(CBS/AP) Want to get schooled in all things Jay-Z? Now there's a class at Georgetown University where you can.
Michael Eric Dyson, a professor, author, radio host and television personality, has offered at Georgetown University this semester a popular - if unusual - class dedicated to Jay-Z and his career.
The course, "Sociology of Hip-Hop: Jay-Z," may seem an unlikely offering at a Jesuit, majority-white school that counts former President Bill Clinton among its alumni. But Dyson insists that his class confronts topics present in any sociology course: racial and gender identity, sexuality, capitalism and economic inequality.
"It just happens to have an interesting object of engagement in Jay-Z - and what better way to meet people where they are?" Dyson said. "It's like Jesus talking to the woman at the well. You ask for a drink of water, then you get into some theological discussions."
Classes centered on pop culture superstars like Bruce Springsteen have sprouted on college campuses in recent years; Dyson himself says he's previously taught classes on Tupac Shakur and Marvin Gaye at the University of Pennsylvania.

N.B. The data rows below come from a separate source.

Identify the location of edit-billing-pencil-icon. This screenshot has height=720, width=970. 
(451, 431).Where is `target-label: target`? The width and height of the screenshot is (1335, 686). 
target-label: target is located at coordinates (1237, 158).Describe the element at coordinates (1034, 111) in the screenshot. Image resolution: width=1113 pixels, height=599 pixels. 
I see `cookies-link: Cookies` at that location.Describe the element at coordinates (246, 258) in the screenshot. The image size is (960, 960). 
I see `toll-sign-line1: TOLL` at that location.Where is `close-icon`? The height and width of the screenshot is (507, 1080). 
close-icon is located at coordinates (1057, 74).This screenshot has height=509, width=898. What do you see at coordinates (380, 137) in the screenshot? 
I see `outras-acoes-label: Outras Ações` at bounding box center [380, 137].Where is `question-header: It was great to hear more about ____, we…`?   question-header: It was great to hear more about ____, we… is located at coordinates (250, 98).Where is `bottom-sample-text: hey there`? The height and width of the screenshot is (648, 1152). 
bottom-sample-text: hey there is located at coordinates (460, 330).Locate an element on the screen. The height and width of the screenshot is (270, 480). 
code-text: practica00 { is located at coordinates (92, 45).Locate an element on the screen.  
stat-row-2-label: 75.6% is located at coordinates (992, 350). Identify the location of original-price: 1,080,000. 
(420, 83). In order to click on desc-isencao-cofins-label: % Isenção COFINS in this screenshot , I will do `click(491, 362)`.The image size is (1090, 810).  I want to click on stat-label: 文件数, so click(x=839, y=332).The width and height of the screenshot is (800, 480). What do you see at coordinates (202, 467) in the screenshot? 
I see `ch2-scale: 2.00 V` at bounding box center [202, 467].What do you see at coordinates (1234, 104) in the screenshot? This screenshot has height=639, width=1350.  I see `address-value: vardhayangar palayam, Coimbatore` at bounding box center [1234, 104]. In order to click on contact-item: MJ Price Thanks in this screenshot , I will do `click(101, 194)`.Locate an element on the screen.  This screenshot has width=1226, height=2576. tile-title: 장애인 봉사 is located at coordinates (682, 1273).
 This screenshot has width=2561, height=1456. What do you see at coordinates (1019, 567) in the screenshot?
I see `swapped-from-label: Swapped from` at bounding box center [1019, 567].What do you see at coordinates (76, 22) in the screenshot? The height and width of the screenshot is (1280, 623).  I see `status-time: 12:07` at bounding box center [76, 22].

He says Jay-Z, whose real name is Shawn Carter, is a worthy subject because of his diversity of business interests - a clothing entrepreneur, he's also a part owner of the NBA's New Jersey Nets (soon to move to his native New York borough of Brooklyn) - as well as his immense cross-cultural appeal and "lyrical prowess" in articulating contemporary black culture and his place in it.
"I think he's an icon of American excellence," Dyson said.
Though hardly as rigorous as organic chemistry, the course does have midterm and final examinations and required readings, including from Jay-Z's book, "Decoded." The 75-minute classes, the final one coming Wednesday, focus more on African-American culture and business than on the particulars of the rapper's biography, which include millions in record sales, Grammy Awards, a marriage to Beyonce (with a baby on the way) and tours with Kanye West and Eminem.
One recent lecture centered on how popular black artists reflect their culture and race to the public at large, with Dyson name-dropping LL Cool J, Diahann Carroll and Bill Cosby.
Dyson makes no apologies, saying the course is a conduit for studying the "major themes of American life" and that hip-hop artists at their best deserve to be classified alongside literary luminaries.
Dyson, who considers himself a friend of the rapper, says Jay-Z has told him he appreciates the course. "You're doing the class there," Dyson says Jay-Z told him. "I'm doing kind of the master class while I'm in concert."